The learning and aging processes begin at conception. The uneven distribution of educational attainment and health disparities linked to socioeconomic status may be ameliorated through policy initiatives that link quality early childhood care, preschool, and positive parenting in a seamless continuum with strengthened K-12 education.
Yet from a public-policy perspective, we have allowed a massive mismatch between the opportunity to positively influence an individual's healthy development during childhood -- when they are most malleable -- and the other public investments we make in education and health services into adulthood. U.S. health policy has traditionally been more rehabilitative in its approach to health promotion, as opposed to developing targeted programs that address socioeconomic dimensions of family and neighborhood environments, within which individual health differences may be better understood and more efficiently targeted. There are critical periods early in life that represent windows of opportunity to affect conditions that can have a profound impact on economic mobility patterns and health later in life. This understanding should guide policy-makers toward programs that build a bridge between childhood and early adulthood, especially for the poor, so that fewer individuals arrive at the doorstep of adulthood with accumulated -- and irreversible -- exposures.
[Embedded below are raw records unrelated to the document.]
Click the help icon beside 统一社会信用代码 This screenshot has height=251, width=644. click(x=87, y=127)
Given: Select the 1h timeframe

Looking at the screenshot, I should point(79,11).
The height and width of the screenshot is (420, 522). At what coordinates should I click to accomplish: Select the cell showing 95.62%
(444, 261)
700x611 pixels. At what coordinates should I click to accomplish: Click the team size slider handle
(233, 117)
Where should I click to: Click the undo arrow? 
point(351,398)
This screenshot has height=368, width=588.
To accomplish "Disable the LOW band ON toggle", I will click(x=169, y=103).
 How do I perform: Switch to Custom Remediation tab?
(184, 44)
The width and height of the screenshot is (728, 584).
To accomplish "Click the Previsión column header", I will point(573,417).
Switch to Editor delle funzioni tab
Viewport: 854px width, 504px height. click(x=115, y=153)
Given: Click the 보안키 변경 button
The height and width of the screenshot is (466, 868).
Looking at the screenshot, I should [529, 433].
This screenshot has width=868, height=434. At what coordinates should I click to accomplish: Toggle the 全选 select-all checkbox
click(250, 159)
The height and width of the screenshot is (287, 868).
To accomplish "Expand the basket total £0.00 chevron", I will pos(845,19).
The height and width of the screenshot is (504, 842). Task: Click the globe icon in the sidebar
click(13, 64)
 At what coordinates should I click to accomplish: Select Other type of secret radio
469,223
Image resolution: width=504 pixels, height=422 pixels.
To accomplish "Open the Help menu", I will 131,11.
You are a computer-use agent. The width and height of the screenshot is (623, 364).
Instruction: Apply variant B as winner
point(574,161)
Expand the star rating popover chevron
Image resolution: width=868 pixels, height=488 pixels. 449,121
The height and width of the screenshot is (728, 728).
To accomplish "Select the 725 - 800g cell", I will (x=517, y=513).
There exists a gap between what we know about the earliest years of life and the public policies that support families with infants and toddlers in the U.S. There has been limited expansion of work supports in recent years, and even some retrenchment of supports such as the State Children's Health Insurance Program and child care -- policies clearly associated with helping the working poor get ahead. And as others in this special report argue forcefully, we must improve access to comprehensive early childhood services for expectant parents, babies, and toddlers at greatest risk. The earlier family support and educational enrichment are provided, the better the outcomes.
A policy based on evidence from research on the social determinants of health and that integrates income-support policies at various stages of life could do more than just make us healthier: It could also improve educational attainment, reduce income inequality, and promote economic growth. If we really want to reduce the economic and social costs of health disparities, poverty, and crime, then we must confront its early roots.
High Stakes
Behind the childhood poverty statistics is a face of impoverishment and the lost potential of our children. Being poor robs children of life chances, and sometimes their very lives. Those without the head start of family assets have a much steeper climb out of poverty. Social policy needs to ensure income sufficiency, while simultaneously increasing investments in the assets of the poor, so that they can take advantage of opportunities throughout their life course.
The seeds of failure in school are sometimes sown long before high-risk children enter school. If we do not face the challenge head-on to provide the highest quality compensatory programs for our neediest children in their earliest years, then we better prepare for the consequences later on. Our national commitment to equal opportunity and economic efficiency requires that we take these statistics seriously, gain a better understanding of the mechanisms at work, and pursue policies that will allow all Americans to reach their full, productive potential over a long and healthy life.